** START OF Records for the exercise **
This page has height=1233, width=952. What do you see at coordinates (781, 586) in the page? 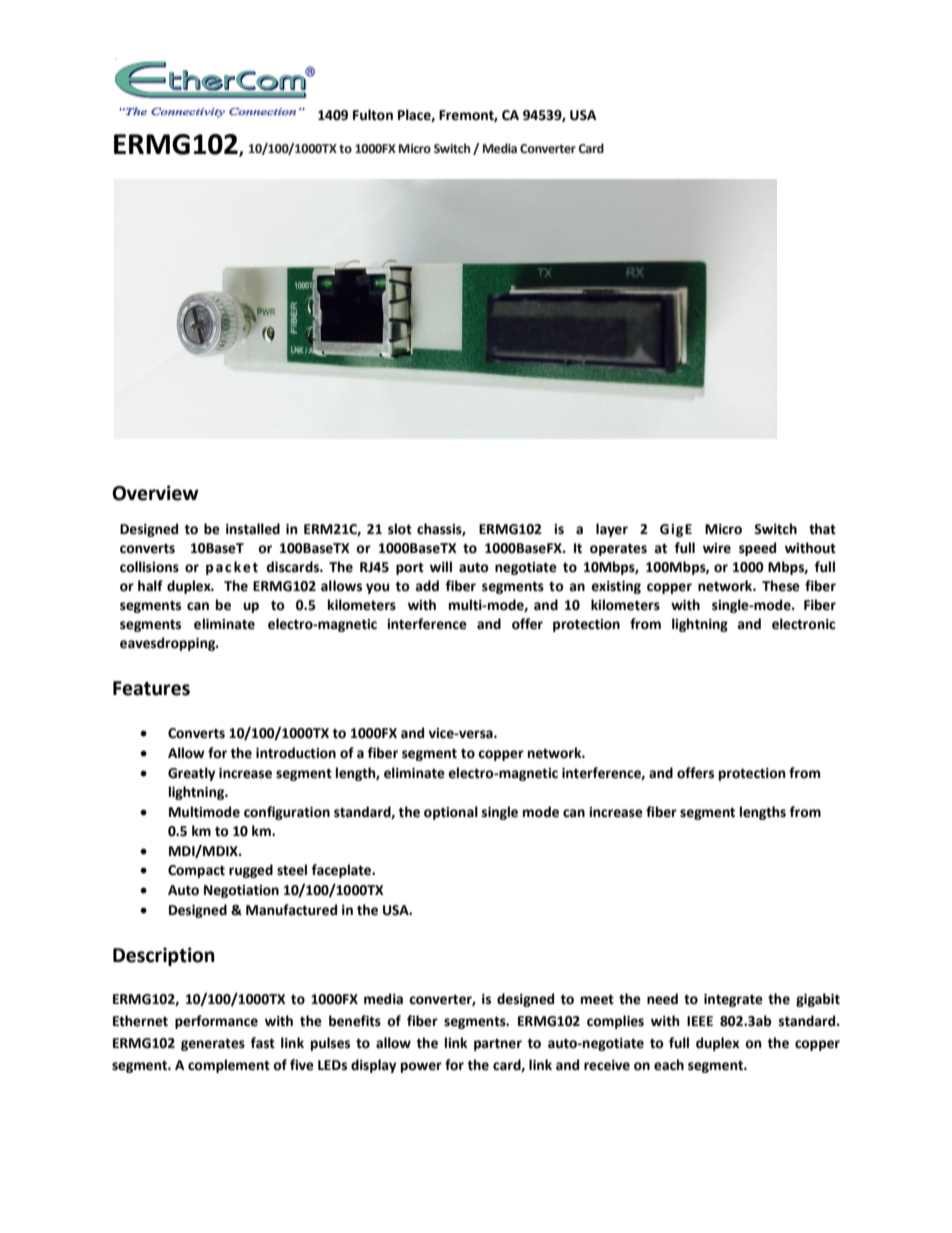
I see `These` at bounding box center [781, 586].
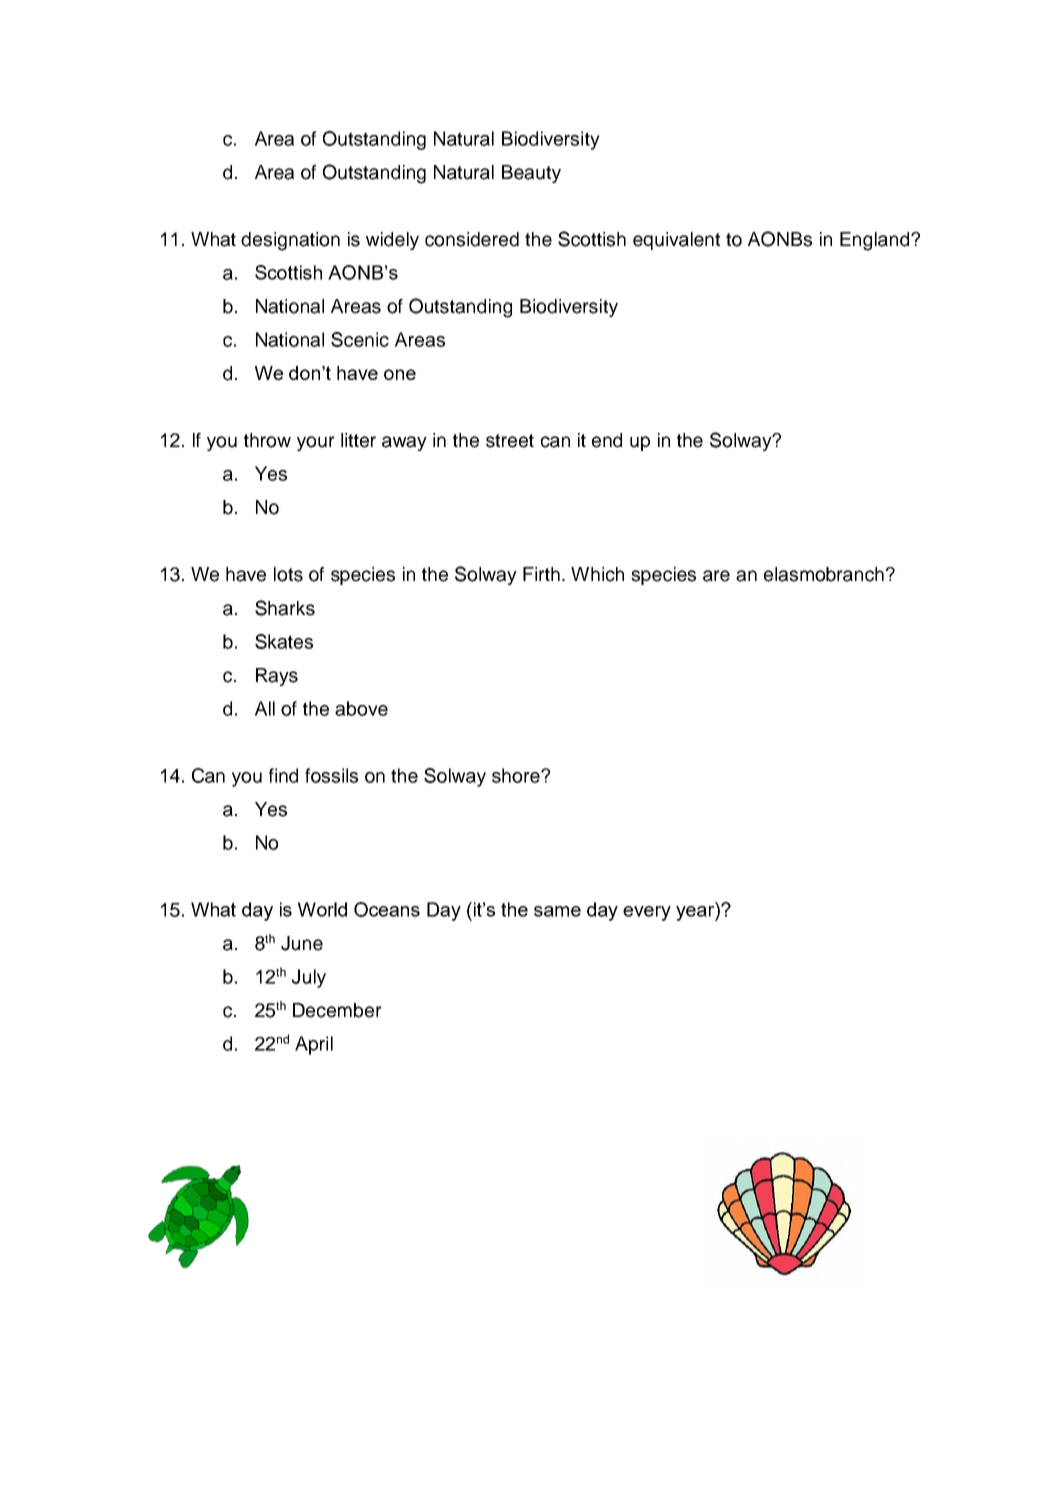 The width and height of the document is (1051, 1488). What do you see at coordinates (290, 241) in the document?
I see `designation` at bounding box center [290, 241].
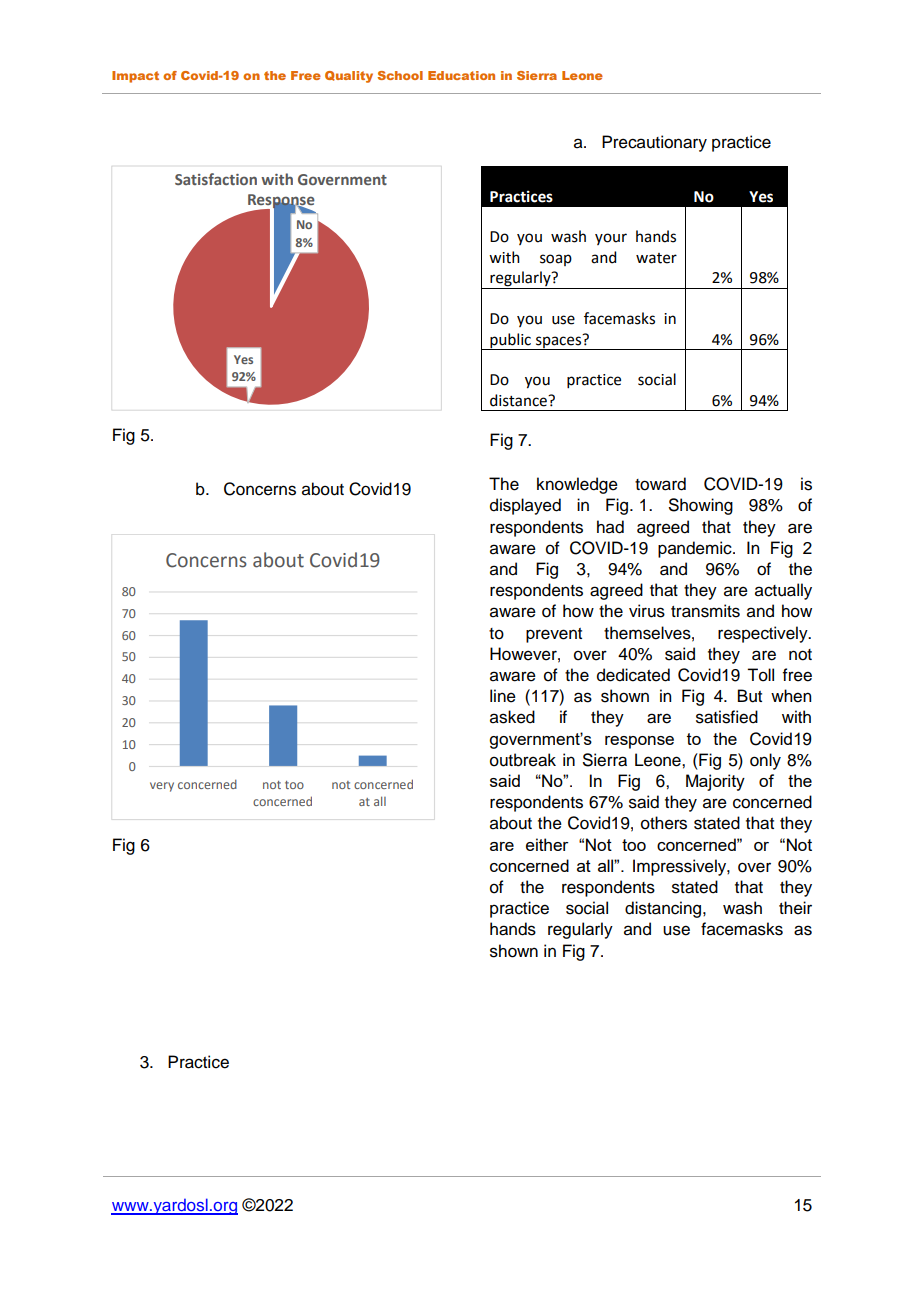 Image resolution: width=924 pixels, height=1308 pixels. What do you see at coordinates (162, 787) in the screenshot?
I see `very` at bounding box center [162, 787].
** END OF Records for the exercise **
Rewrite the stretch of the material from its beginning through the line containing "The width and", swapping "page" for "screenshot" and changing nothing else. Leave the pictures out of your answer.

This screenshot has height=1233, width=952. What do you see at coordinates (781, 586) in the screenshot? 
I see `These` at bounding box center [781, 586].
 The width and height of the document is (1051, 1488). What do you see at coordinates (290, 241) in the document?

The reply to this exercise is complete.